Disclaimer: I don't own Death Note


Rzecz nigdy nieposiadająca tytułu, napisana bardzo, bardzo dawno temu pod wpływem pierwszej, ogromnej fascynacji Death Note'm i "Snuff'em" Slipknota.

Tekst jest dziwny, może nawet zbyt przedziwniony. Pewnie przedawkowałam kakao zanim zasiadłam do pisania... Jednakowoż darzę go pewnym sentymentem - to najdłuższa rzecz jaką napisałam.

O. I żeby było ładnie, czysto i bez wątpliwości: tekst jest mój. Co prawda, w zamierzchłych czasach wisiał na onecie, a teraz można go znaleźć również na deviantArcie, ale w dalszym ciągu jest moją własnością - nawet jeżeli wcześniej publikowany był pod innymi nikami (których właściwie miałam całkiem sporo)

Smacznego.


Splecione ze sobą, stygnące, nagie ciała, które nigdy nie powinny były stać się jednością. Dwie tak odmienne dusze, pozornie nie powiązane ze sobą niczym, poza zimną rywalizacją. Dwa serca, pragnące wydrzeć światu choć odrobinę wolności, której nigdy nie zaznały. Bogowie samych siebie, uwięzieni w niemożliwych pragnieniach; w swoim własnym, nierealnym świecie sprawiedliwości.

Smukłe, blade dłonie L jak zawsze błądziły po ciele Yagamiego, kreśląc zimnymi palcami tylko sobie znane wzory. Parząc wrażliwą skórę kochanka setkami niespełnionych, niemych obietnic. Tysiącami tajemnic, których nikt nigdy już nie pozna.
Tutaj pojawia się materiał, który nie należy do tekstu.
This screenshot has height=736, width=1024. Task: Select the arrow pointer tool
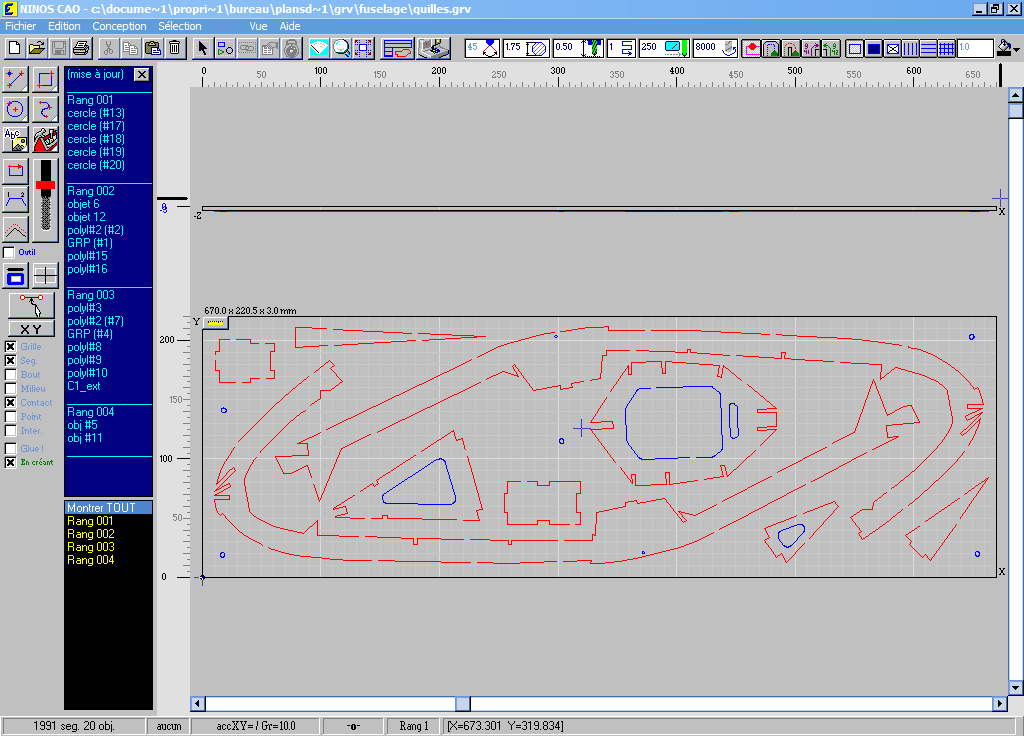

Gorące, ciągle jeszcze nabrzmiałe od pocałunków usta, delikatnymi muśnięciami wyznaczały ścieżkę grzechu wszędzie tam, gdzie sięgnąć mogła ich skradziona niewinność. Czarne oczy, zmrużone odchodzącą rozkoszą i ciepłem; tym ciepłem, które zapewnić mogło tylko to szczególne ciało leżące obok, powoli zatapiały swe roziskrzone spękaną pustką spojrzenie w odległej, idyllicznej wizji, gdzie słońce pachnie truskawkami, a czekolada nigdy nie jest gorzka.

Świat po drugiej stronie powiek jest jasny i ciepły, i L wie, że nigdy nie stanie się jego udziałem. Będzie tylko jednym z wielu poległych bohaterów, niewiele znaczących pionków, które ośmieliły się wydrzeć martwą rzeczywistość z rąk nowego Boga. To nic, że On sam już nie wie, dlaczego osądza. Jest BOGIEM. Bogiem bardziej umarłym, niż jakikolwiek Shinigami.
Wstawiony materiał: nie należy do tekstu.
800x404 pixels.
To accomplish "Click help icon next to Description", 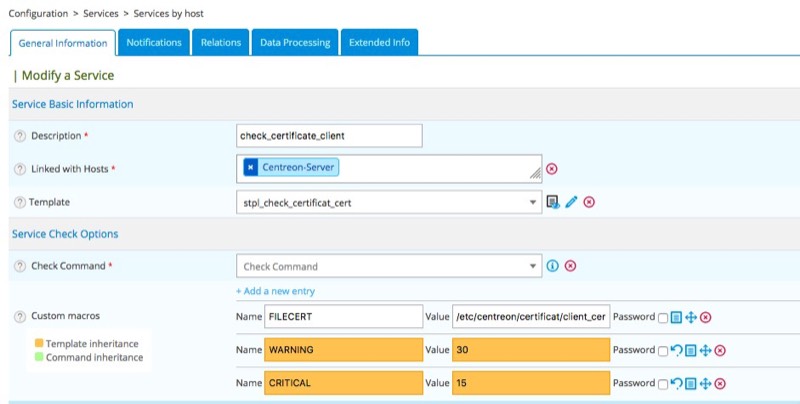I will click(19, 136).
Wszechmogący i Sprawiedliwy.

Sprawiedliwy i Niepokorny

Szaleństwo, którego razem doświadczają, smakuje słodką i lepką (jak krew) mocną kawą, którą L tak uwielbia każdego wieczoru. Jest gęste, ciężkie i gorące.

Uzależnia.

Fałszywa miłość podszyta brudnym pożądaniem, to tylko przykrywka dla największej z ich bitew. Tej, którą przegrali obaj, zatapiając się w chłodnym niebycie swoich spojrzeń. W piekielnym ogniu skażonych lodowatą świadomością ciał. Bo tak, jak chrześcijański Zbawiciel zwyciężył Szatana, tak Kira nigdy nie pozwoli wygrać L. Jest przecież bogiem. Oni zawsze wygrywają; choćby poświęcić mieli ostatnie skrawki niesplamionej grzeszną pychą, nieszczęśliwej w swej wielkości duszy.

Powietrze, którym oddycha Light zawsze przesiąknięte jest mdłym zapachem zgnilizny. Otacza go i więzi jak pręty ciasnej, złotej klatki. Sam się w niej zamknął. Wie o tym. W końcu jest bogiem. Poświęcenie jest wpisane w ten niezwykły zawód, a pęta cierpienia, goryczy i żałości to stosunkowo niewielka cena za władzę. Za wszechwładzę.

Nie myli się, prawda..?

Nie czuje żalu, gdy L niespodziewanie podnosi się i, jak gdyby nic nie zaszło, opuszcza ich wspólne lokum. To w końcu nic niezwykłego. Pokonany geniusz, uwikłany w niekończące się nici swoich domysłów i spekulacji zawsze wychodzi. To jego cena. Hołd, jaki składa wszystkim popełnionym w ramionach największego wroga (kochanka) grzechom.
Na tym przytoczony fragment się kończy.